Namely, in London, cocoa futures jumped quite a bit last week. The news agency Bloomberg just reported breathlessly: “The biggest cocoa trade in more than a decade is rattling the London exchange.” According to the report, downright panic buying by chocolate manufacturers was underway because stocks were falling. This had led to a massive squeeze and the July cocoa contract was trading at a premium of 240 pounds per ton over the following contract.
Just like Armajaro in 2010.
The last time such a phenomenon occurred was in 2010, according to Bloomberg, when a fund called CC+ struck: according to Wikipedia and Medium.com, the hedge fund, part of the investment firm Armajaro, secured about 240,000 metric tons of cocoa on July 17, 2010. Which drove the price to its highest level since 1977. The deal was worth 658 million British pounds and accounted for about 7 percent of annual cocoa production. That was the entire European supply at the time.
Behind it was trader Anthony Ward, co-founder of Armajaro. As luck would have it, he had previously been head of the European Cocoa Association. So he obviously had inside knowledge of the demand for chocolate.

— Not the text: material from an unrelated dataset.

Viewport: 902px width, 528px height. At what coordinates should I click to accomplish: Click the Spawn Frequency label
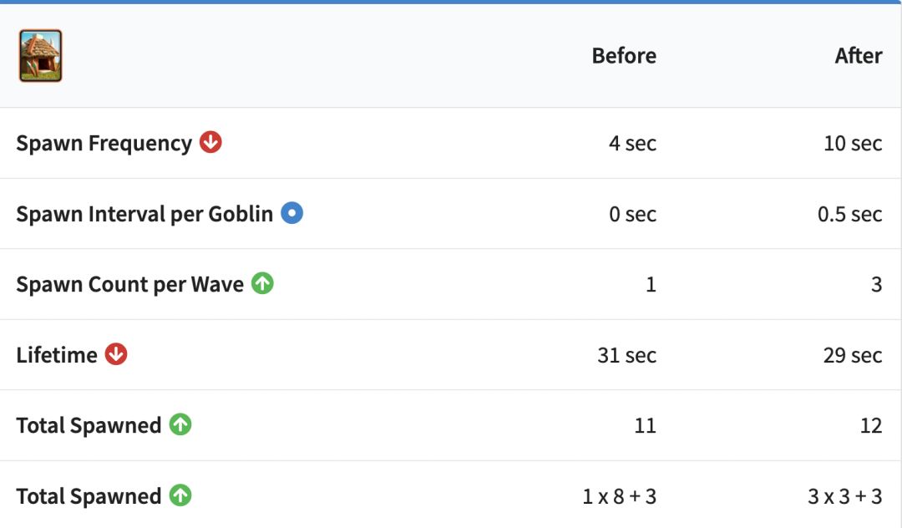click(x=104, y=144)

Not really fair, all that. Ergo, Ward acquired the nickname “Chocfinger.” Incidentally, according to the Wall Street Journal, the deal didn’t work out at the time – a worldwide oversupply in the following months caused prices to fall.
The buying panic continues
Will history repeat itself now? Already about three weeks ago, analyst Sergey Chetvertakov of S&P Global Commodity Insights had stated at the request of the television station CNBC: “The cocoa market has experienced a remarkable surge in prices (…) This season marks the second consecutive deficit, with cocoa ending stocks expected to dwindle to unusually low levels.” He said the El Nino weather phenomenon could exacerbate the trend because little rain is expected for West Africa – Ivory Coast and Ghana account for about 60 percent of production. The price could climb to $3,600 over the course of the year, Chetvertakov further warned. So as you can see, amazing things are happening in cocoa. We are keeping an eye on the market for you!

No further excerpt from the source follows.